Understanding how attackers use these tools and services helps organizations prepare defenses and protect their assets by:
1. Analyzing trends and patterns across different services: learning about how the cybercriminal ecosystem operates helps identify potential vulnerabilities and apply cyber-hygiene best practices and education programs
2. Building complete threat actor profiles: understanding the interrelations between threat actors enables organizations to put in place effective defensive measures, appropriate to their business size
3. Assigning priorities and accelerating decision-making: attacks can be stopped in their tracks and their impact mitigated with relevant, targeted, actionable threat intelligence
Daniel Solís, CEO & Founder, Blueliv, commented, “The cybercriminal ecosystem is rapidly modernizing and developing – its own industrial revolution. The process has been so profound and far-reaching that cybercrime can legitimately be called an industry in its own right. And just like our industry, collaboration is key and centered around knowledge exchange and enriching services. The reference document we’ve produced contains enriched intelligence for CISOs and threat analysts alike to help them fight cybercrime.”
As the cybercriminal ecosystem matures, most sectors continue to struggle with a cybersecurity skills shortage, along with managing the sheer volume of threats and alerts.
Solís continued, “Intelligence gathering goes far beyond feeds. It means putting the information into context. Intel in this report can be found in Blueliv’s Threat Context module: it offers a comprehensive collection of threat actor profiles, linked to relevant IOCs, fresh campaigns, weaponized tools and exploits, and their behavior mapped to MITRE ATT&CK techniques. Threat Context helps MSSPs and MDRs as well as CISOs and threat hunters do their jobs, and do them well.”

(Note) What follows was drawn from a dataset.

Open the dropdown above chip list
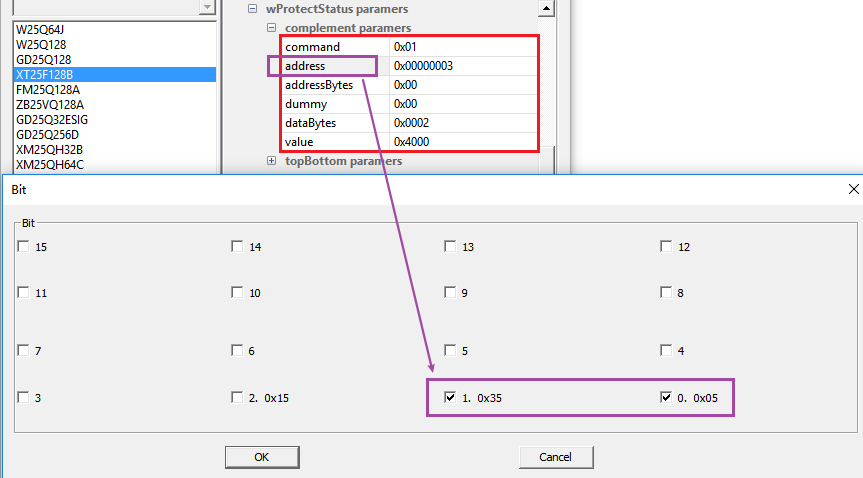[x=206, y=8]
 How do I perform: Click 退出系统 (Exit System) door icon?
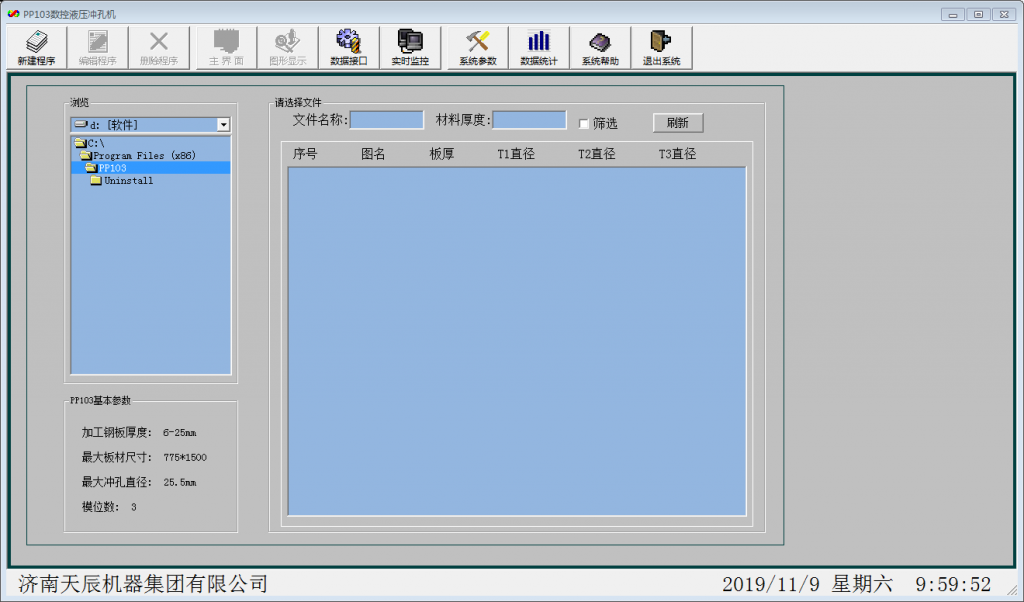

Blueliv’s report is a reference whitepaper for the cybersecurity industry. DARK COMMERCE: PART I is divided into sections that provide detail on: how cybercriminals acquire malicious code; what modifications can be made to improve it using packers/crypters and obfuscators; how to test its effectiveness using no-distribute antivirus scanners. It concludes with a section dedicated to how companies of all sizes can combat this illicit industry.